More accurately, she is a heroine. I first wrote about Elinor Otto in 2013 when she was 93 and still working a regular five-days-a-week, eight-hour shift at the Boeing plant in Long Beach—not in an office, not as a receptionist—as a riveter on the C-17 assembly line—just like she did back in 1942 during World War II.
According to the LA Times (This Rosie Is Still Working by Samantha Schaefer, 9/18/2013), she “is out of bed at 4 a.m. and drives to work early to grab a coffee and a newspaper before the 6 a.m. meeting. In the Boeing lot, she parks as far from the plant as possible so she can get some exercise. Every Thursday, she brings in cookies and goes to the beauty parlor to have her hair and nails touched up after her shift ends.” According to coworker Craig Ryba, “She’s an inspiration. She just enjoys working and enjoys life.” She continued on the C-17 line until 2015 when C-17 production ended. Today, she is 101 and still “going strong” according to Station KLAS in Las Vegas.
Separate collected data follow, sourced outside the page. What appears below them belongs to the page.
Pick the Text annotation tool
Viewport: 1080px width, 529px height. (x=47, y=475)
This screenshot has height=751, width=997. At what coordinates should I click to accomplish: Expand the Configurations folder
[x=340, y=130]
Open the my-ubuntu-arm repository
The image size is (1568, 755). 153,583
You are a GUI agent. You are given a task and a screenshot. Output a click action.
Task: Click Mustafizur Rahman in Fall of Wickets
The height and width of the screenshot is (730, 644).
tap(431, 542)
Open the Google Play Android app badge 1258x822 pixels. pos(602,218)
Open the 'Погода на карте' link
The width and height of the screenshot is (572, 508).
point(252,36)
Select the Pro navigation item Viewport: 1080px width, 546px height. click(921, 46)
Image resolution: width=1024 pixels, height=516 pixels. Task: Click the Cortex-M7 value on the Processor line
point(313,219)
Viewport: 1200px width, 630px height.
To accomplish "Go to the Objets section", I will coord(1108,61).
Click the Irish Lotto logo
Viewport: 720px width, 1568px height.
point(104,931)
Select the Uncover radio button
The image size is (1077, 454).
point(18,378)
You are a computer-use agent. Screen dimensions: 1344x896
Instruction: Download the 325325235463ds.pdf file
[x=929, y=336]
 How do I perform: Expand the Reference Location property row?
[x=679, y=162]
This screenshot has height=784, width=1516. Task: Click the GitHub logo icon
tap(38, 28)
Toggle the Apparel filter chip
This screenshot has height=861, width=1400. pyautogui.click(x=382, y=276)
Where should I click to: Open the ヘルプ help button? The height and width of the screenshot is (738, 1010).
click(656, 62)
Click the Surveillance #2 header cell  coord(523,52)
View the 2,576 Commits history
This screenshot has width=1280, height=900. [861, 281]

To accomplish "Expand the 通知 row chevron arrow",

In Chapter 9 (A Hard Hat For Everyone) of my book, 16 Stones, I shared my own thoughts and experience with Rosie the Riveters:
It is common today for women to work in heavy industry factories. They do all the things men do on assembly lines, in machine shops, in quality labs, and stockrooms. But that hasn’t always been the case. It started during World War II when the men were off fighting, and workers were needed to produce airplanes, tanks, rifles, jeeps, and bullets. Women stepped up and were immortalized in a hit song, “Rosie the Riveter”:
All day long, whether rain or shine, she’s part of the assembly line.
She’s making history, working for victory, Rosie the Riveter.
It’s not an exaggeration to say that without thousands of Rosies, the war would have dragged on for years longer than it did. The women had no experience, but they were motivated to get the job done—and they did.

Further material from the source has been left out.